Gamble: I imagine. Now you said the goal was to do it in six months. Was that something you were able to achieve? That’s got to be extremely challenging, especially with everything you were trying to implement.
Johnson: What we found is that the longer a project takes, the greater chance it’s going to fail. So we focused the entire hospital’s resources on making that happen. We did achieve it in six months and the whole time everyone was telling us, ‘it can’t be done. Pull the plug. I’m quitting. This is not safe.’ All the naysayers told us it couldn’t be done, but we just believed in the vision and the strategy so much. I’ve done three-year projects before, and by the time you get even halfway through, half the staff is gone, the technology has changed, and the market has shifted. By the end of the project, you don’t even know why you started it. It’s just too long of a time span — healthcare is too dynamic and technology evolves so quickly that you have to compress the timeline to get the real value out of it. I can definitely verify doing that project in six months. It was a huge risk and a huge challenge, but the value we obtained from it is just tremendous.
Gamble: I’m sure that you have to just say, ‘okay, for six months, this is it. This is what we’re working on.’

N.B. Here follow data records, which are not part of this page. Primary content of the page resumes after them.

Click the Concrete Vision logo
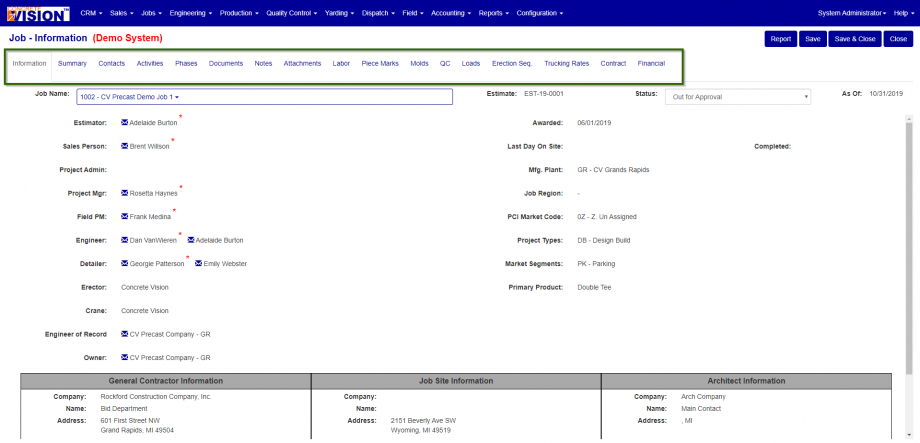 tap(38, 13)
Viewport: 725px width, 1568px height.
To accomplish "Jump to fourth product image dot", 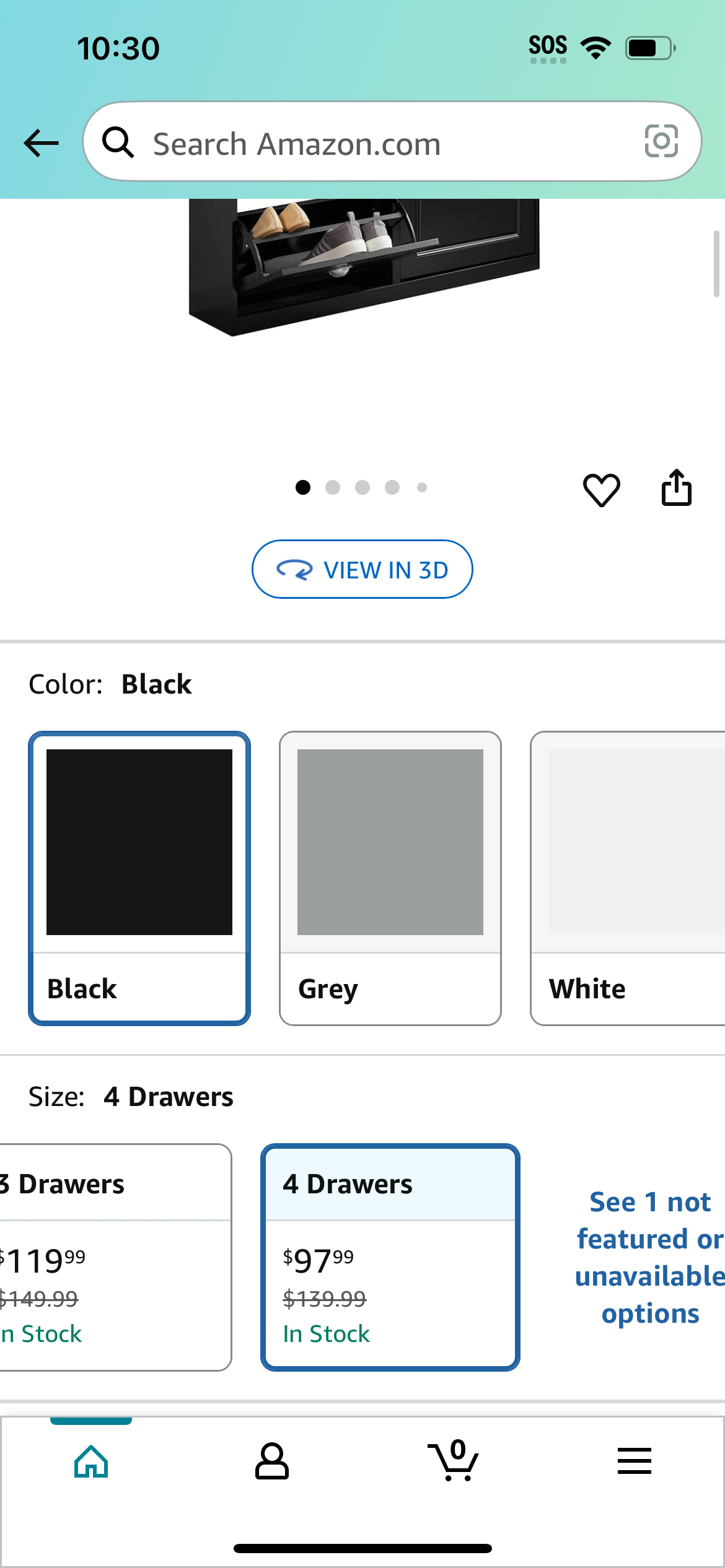I will (x=392, y=487).
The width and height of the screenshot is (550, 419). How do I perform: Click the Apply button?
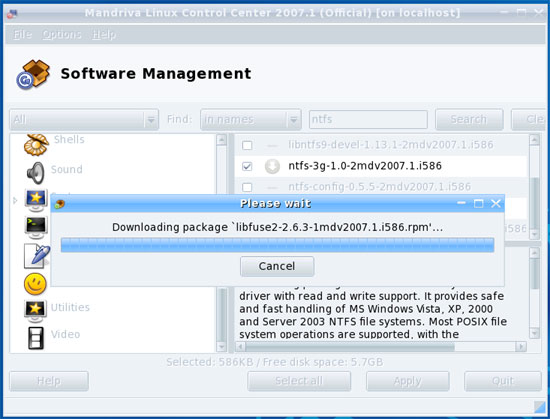click(408, 381)

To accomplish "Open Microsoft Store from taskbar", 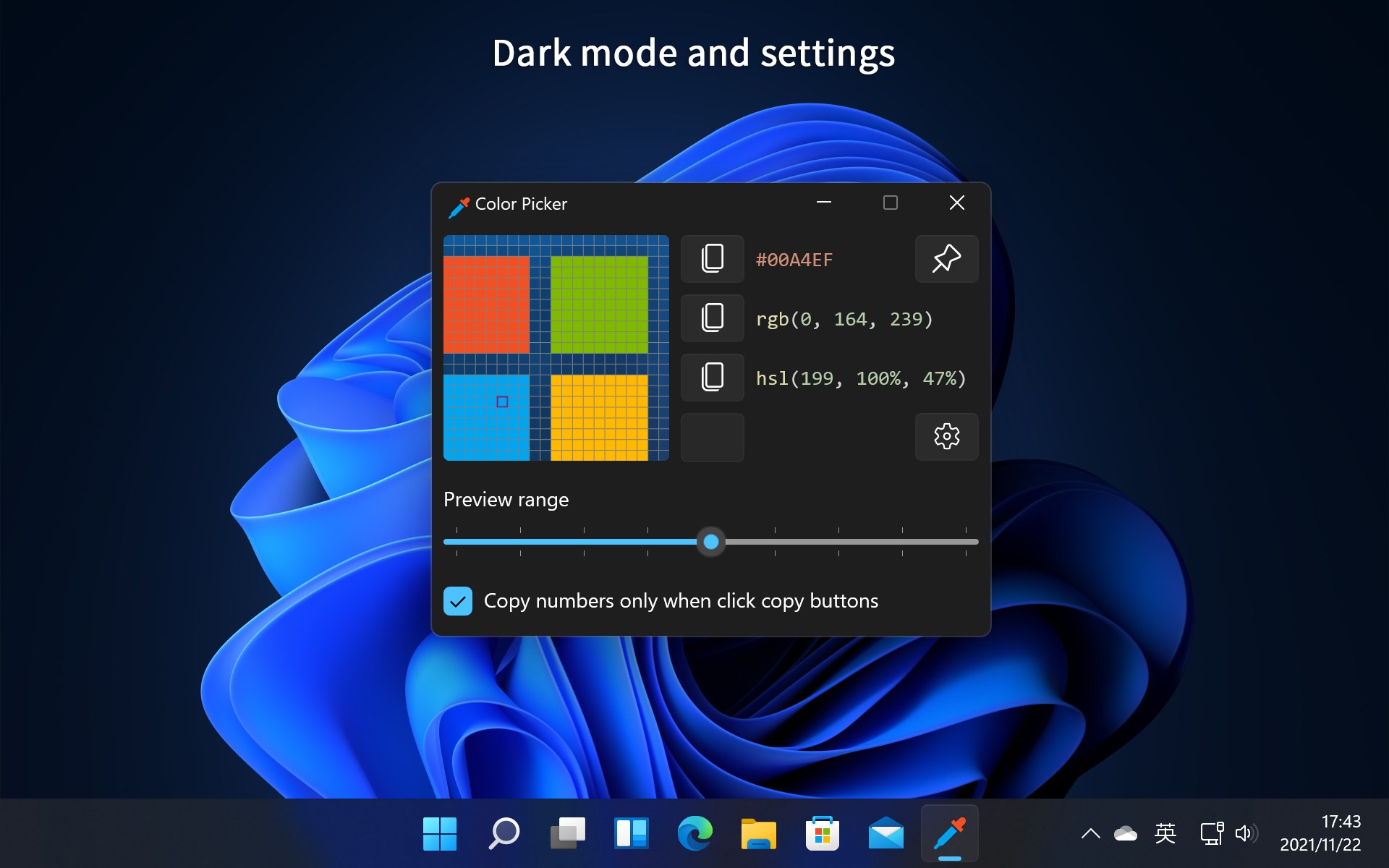I will (822, 833).

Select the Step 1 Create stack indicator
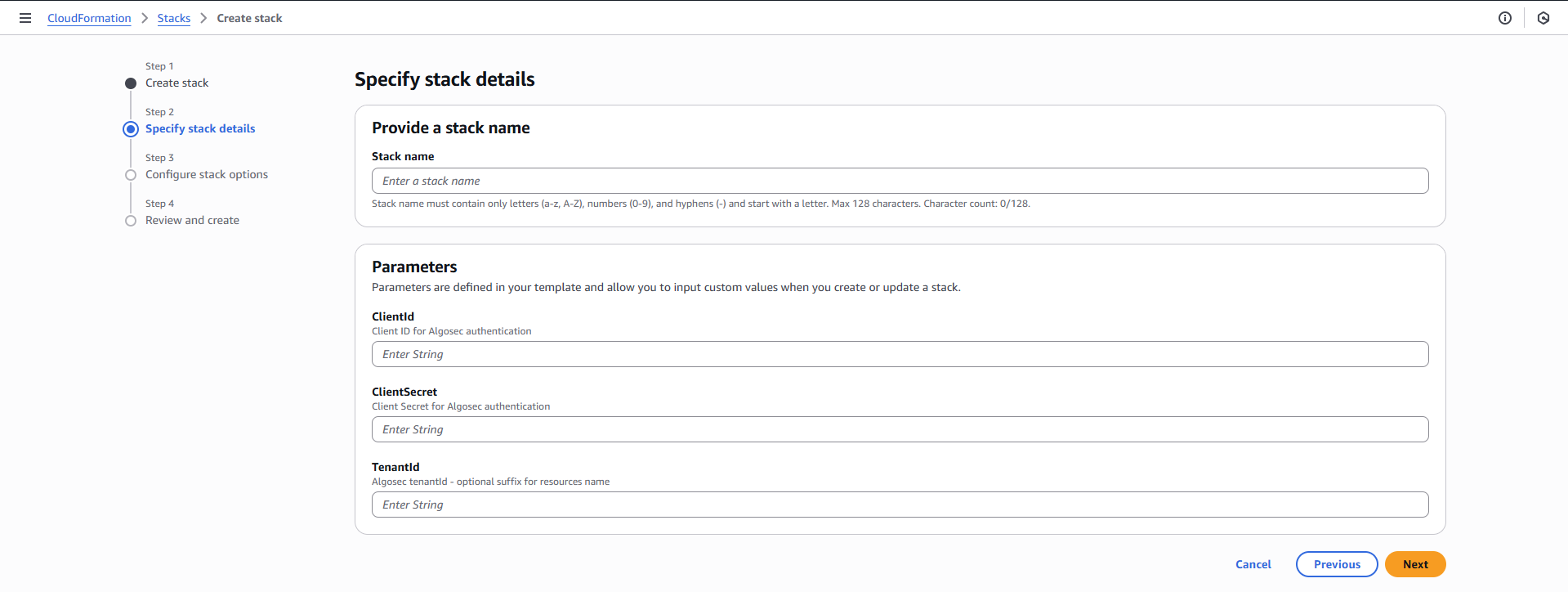131,83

Johnson: That’s exactly what we did. We brought in about 50 consultants and we just had people everywhere. We just mobbed the town and we had all the hotels and restaurants booked. It’s a risk to the organization, but it’s a greater risk to just sit back and say, ‘well, over the next five years, we’re going to incrementally creep closer to getting to where we want to be.’ We went from HIMSS Analytics Stage 3 to HIMSS Stage 6 in six months, and we just transformed our entire organization in the process.